Okay - that's fine. However, the entire story (you find out at the end) is an elaborate plot to get him shot so he won't talk...uh... that's not the same thing as above. That's somebody else's story... like, maybe his partner... a dirty cop goes along with setting up his partner in order to keep him from ratting out the department to IA. But he's not the main character - it's not his story.

So, while it's entertaining, I can't say that it's a particularly well-written story.

Wish I was going to Expo this year. I'd love to catch the Pixar guys talking about story. That should be pretty good.



Blogger AMERICAN RESTOP said...

Good post... Didn't like DIRTY. Liked TUS more than SS because I knew what was going to happen... I guess I was only one of the few... LOL. But you're right... TUS just flat out lied and that's what I loved... THE FUCKING BALLS to do that to us!

I saw it on opening night and literally half the theater audience was pissed off... I will never forget it.

I was with two other people and they were pissed too. I laughed my ass off because I was entertained all the way through to the end and then, find out that more than likely, NOTHING happened as I just finished watching it.

BALLS. I love it.


Friday, September 8, 2006 at 3:19:00 AM EDT  
Blogger wcdixon said...

I guess I should conclude that if I liked Usual Suspects, I should see Dirty (never heard of it). Yes TUS lied, but the 'experience' of it in a theatre was still worth it.

I've got a script that begins at a funeral for an unseen person and a VO from the lead character proclaiming 'he cannot tell a lie' and that 'he did it'. And then we jump back in time to meet character and ultimately learn who is in coffin and what he 'did'. What inspired me here was the notion of a character who 'cannot tell a lie'... and is the narrator in a tale with a lot of twists and turns. Tricky stuff.

Friday, September 8, 2006 at 2:18:00 PM EDT  
Blogger Dave said...

I really like TUS. I just find the up-front lying clumsy when compared to 6th Sense.

Unk - Dunno if you "knew" the ending to TUS or not, but perhaps the difference between you figuring out the story and not in the two films is because of the lie in the beginning?

If we don't witness Verbal watching the shooting of Keaton, how does it change the story? All of a sudden, Verbal is now a possible suspect. That, to me, isn't balls, but cheating.

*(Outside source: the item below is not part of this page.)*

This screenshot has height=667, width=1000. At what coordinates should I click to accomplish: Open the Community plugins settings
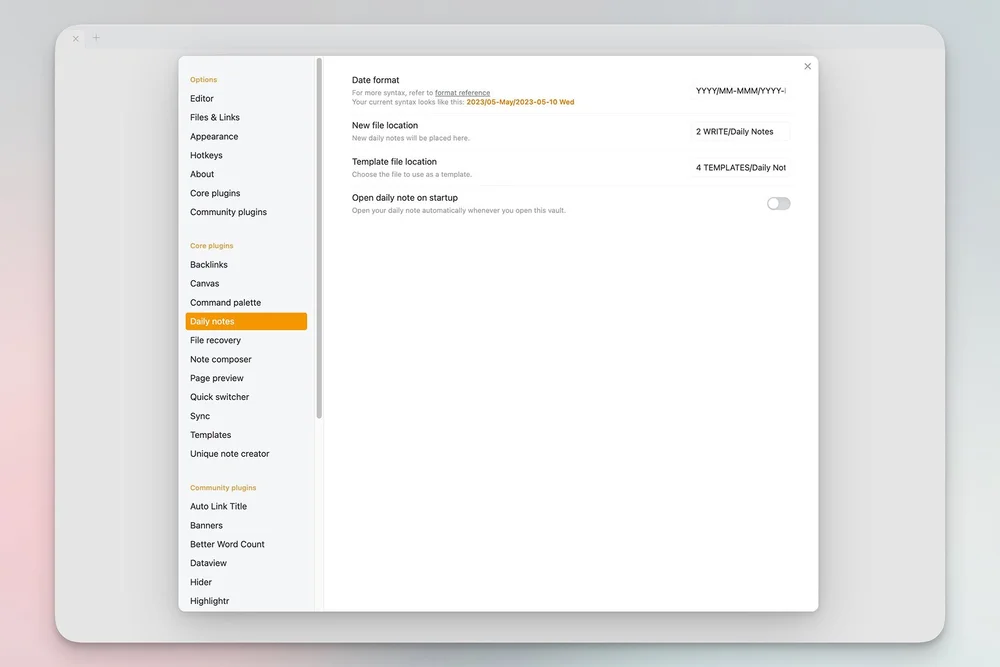tap(228, 212)
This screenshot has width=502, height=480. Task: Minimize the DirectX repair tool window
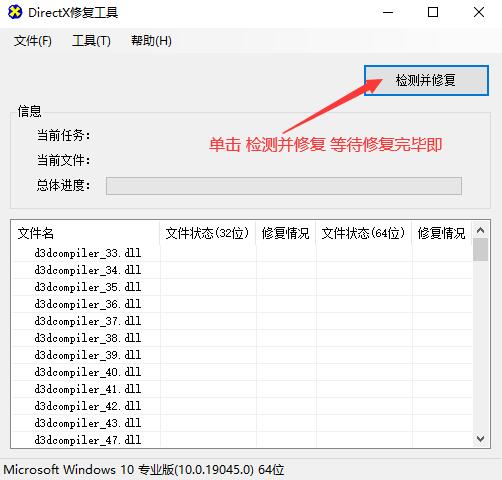pos(388,13)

Don't get me wrong, I still own two freakin' copies of the movie (original & godamned special edition), but as far as story goes, I was still lied to and lying doesn't take balls to me. I think it was the only way to pull off that ending successfully.

From that perspective, it's a necessary gimmic to the story.

Real point of the post was that TUS is the same story from the moment they're all brought in for questioning. It's an elaborate plot by Verbal. With Dirty, it appears one way until the ending, and then a totally different story after the revelation. You're tricked in the beginning about a crucial fact, then see the entire film through the main character's perspective.

At the end, you realize that the real story was totally different and that he's been jerked around the entire time.

A little unsatisfactory for me - even though it was gripping.